Pre-order The Narrow Land from Amazon UK (link provided for convenience not as part of an affiliate programme)
Where the Hornbeam Grows: A Journey in Search of a Garden by Beth Lynch (eARC, courtesy of Orion and NetGalley)
What do you do when you find yourself living as a stranger?
When Beth Lynch moved to Switzerland, she quickly realised that the sheer will to connect with people would not guarantee a happy relocation. Out of place and lonely, Beth knows that she needs to get her hands dirty if she is to put down roots. And so she sets about making herself at home in the way she knows best – by tending a garden, growing things.
The search for a garden takes her across the country, through meadows and on mountain paths where familiar garden plants run wild, to the rugged hills of the Swiss Jura. In this remote and unfamiliar place of glow worms and dormice and singing toads she learns to garden in a new way, taking her cue from the natural world.

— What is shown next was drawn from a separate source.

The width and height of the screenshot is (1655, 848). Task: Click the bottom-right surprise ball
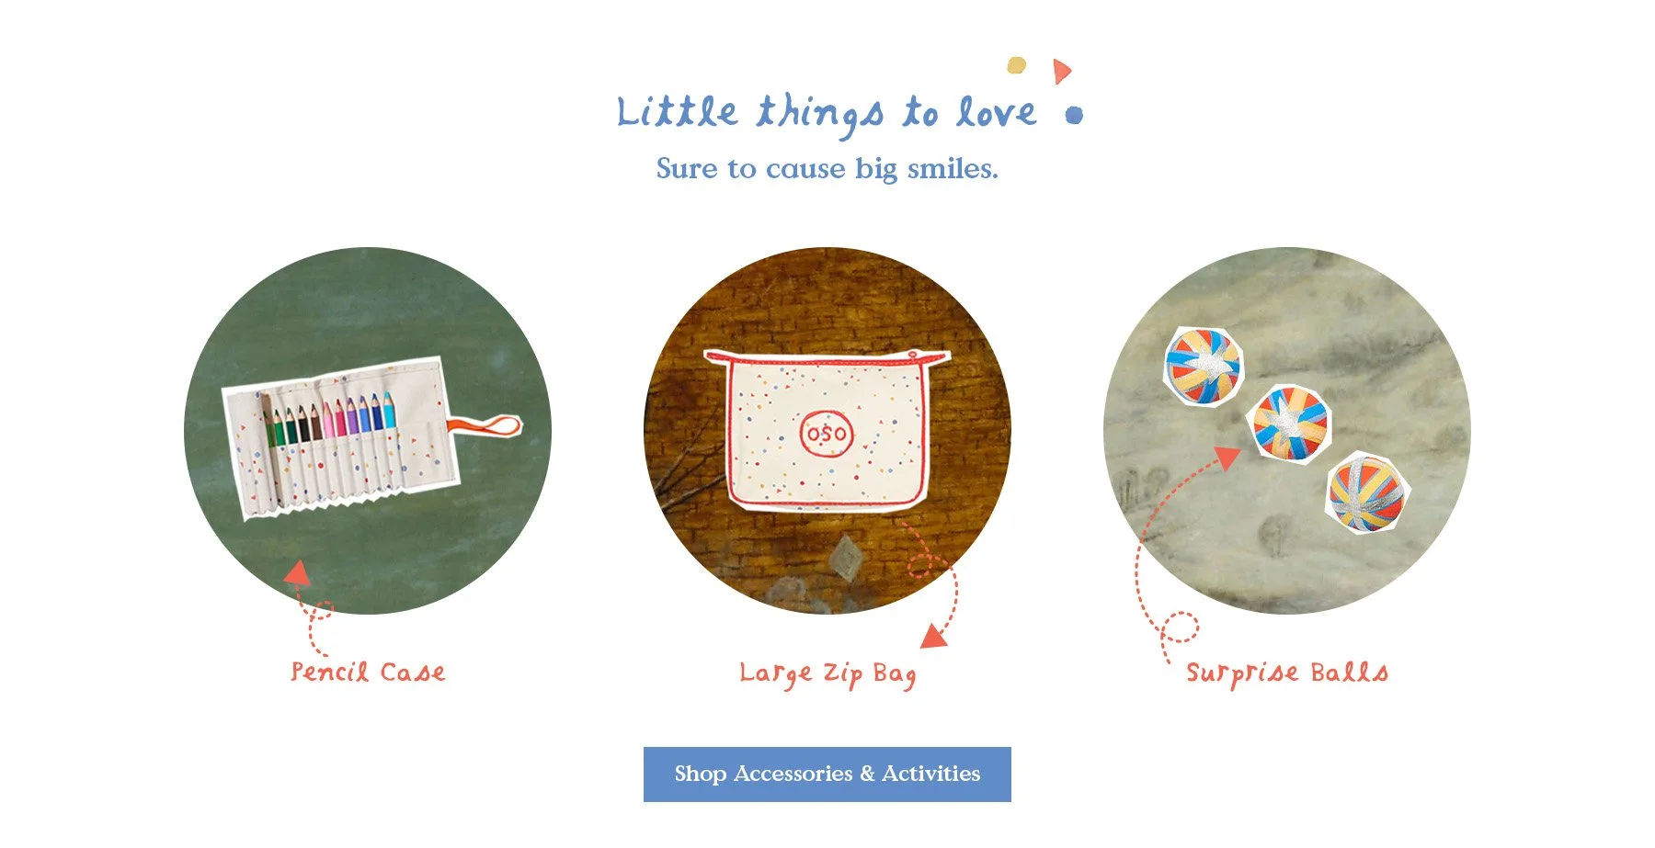(1366, 493)

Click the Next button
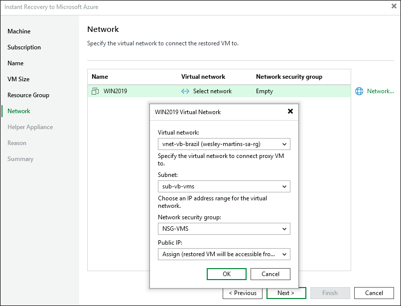(x=286, y=293)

As she plants her paradise with hellebores and aquilegias, cornflowers and Japanese anemones, these cherished species forge green and deepening connections: to her new soil, to her old life in England, and to her deceased parents, whose Sussex garden continues to flourish in her heart.
Where the Hornbeam Grows is a memoir about carrying a garden inwardly through loss, dislocation and relocation, about finding a sense of wellbeing in a green place of your own, and about the limits of paradise in a peopled world. It is a powerful exploration by a dazzling new literary voice of how, in nurturing a corner of the natural world, we ourselves are nurtured.
Pre-order Where the Hornbeam Grows from Amazon UK
A Clean Canvas (The Lena Szarka Mysteries #2) by Elizabeth Mundy (ebook, courtesy of Constable and Rachel’s Random Resources)
Crime always leaves a stain…
Lena Szarka, a Hungarian cleaner, dusts off her detective skills when a masterpiece is stolen from a gallery she cleans with her cousin Sarika. But when Sarika goes missing too, accusations start to fly.
Convinced her cousin is innocent, Lena sweeps her way through the secrets of the London art scene. With the evidence mounting against Sarika and the police on her trail, Lena needs to track down the missing painting if she is to clear her cousin.
Embroiling herself in the sketchy world of thwarted talents, unpaid debts and elegant fraudsters, Lena finds that there’s more to this gallery than meets the eye.
The Mathematical Bridge (Nighthawk #2) by Jim Kelly (hardcover, review copy courtesy of Allison & Busby)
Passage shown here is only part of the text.